Pour la première fois, les chercheurs de l’Université de Nice-Sophia Antipolis ont montré que l’obésité pouvait se transmettre de génération en génération. Selon eux, un régime de type occidental, trop riche en acides gras oméga-6 et trop pauvre en oméga-3 favoriserait l’augmentation de l’obésité au fil des générations.
Les oméga-3 et les oméga-6 sont des acides gras polyinsaturés indispensables que l’on trouve dans l’alimentation. Le rapport oméga-6/oméga-3 doit être inférieur ou égal à 4, selon nos recommandations. Or, ce rapport s’est multiplié par 3 ou 4 en quarante ans et atteint actuellement une valeur moyenne de 15. Parallèlement, l’obésité a augmenté régulièrement d’une génération à l’autre.
Afin d’évaluer l’impact de ce déséquilibre entre oméga-6 et oméga-3 sur l’obésité, les auteurs ont nourri quatre générations de souris avec une alimentation riche en oméga-6 et pauvre en oméga-3 (rapport oméga-6/oméga-3 égal à 28).
Résultat : la masse grasse des souris augmente progressivement au fil des générations.
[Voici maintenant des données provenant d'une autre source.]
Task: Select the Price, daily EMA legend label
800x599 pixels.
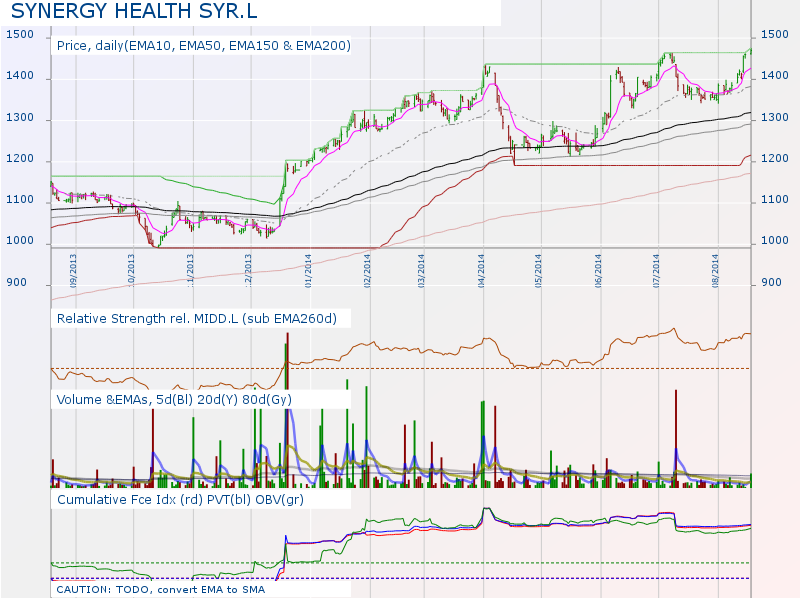Action: (203, 45)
Par ailleurs, des troubles métaboliques apparaissent, tels que la résistance à l’insuline (qui évolue vers un diabète de type 2) et l’inflammation (qui favorise l’obésité).
Comment expliquer cette transmission sur plusieurs générations ? Pour les scientifiques, « c’est probablement d’origine épigénétique : c'est-à-dire que les gènes n’ont pas été modifiés mais leur fonctionnement oui. Or certains gènes sont régulés par l’alimentation. »
Massiera F, Barbry P, Guesnet P, Joly A, Luquet S, Moreilhon-Brest C, Mohsen-Kanson T, Amri EZ, Ailhaud G ; A Western-like fat diet is sufficient to induce a gradual enhancement in fat mass over generations. J Lipid Res. 2010 Aug;51(8):2352-61. Epub 2010 Apr 20.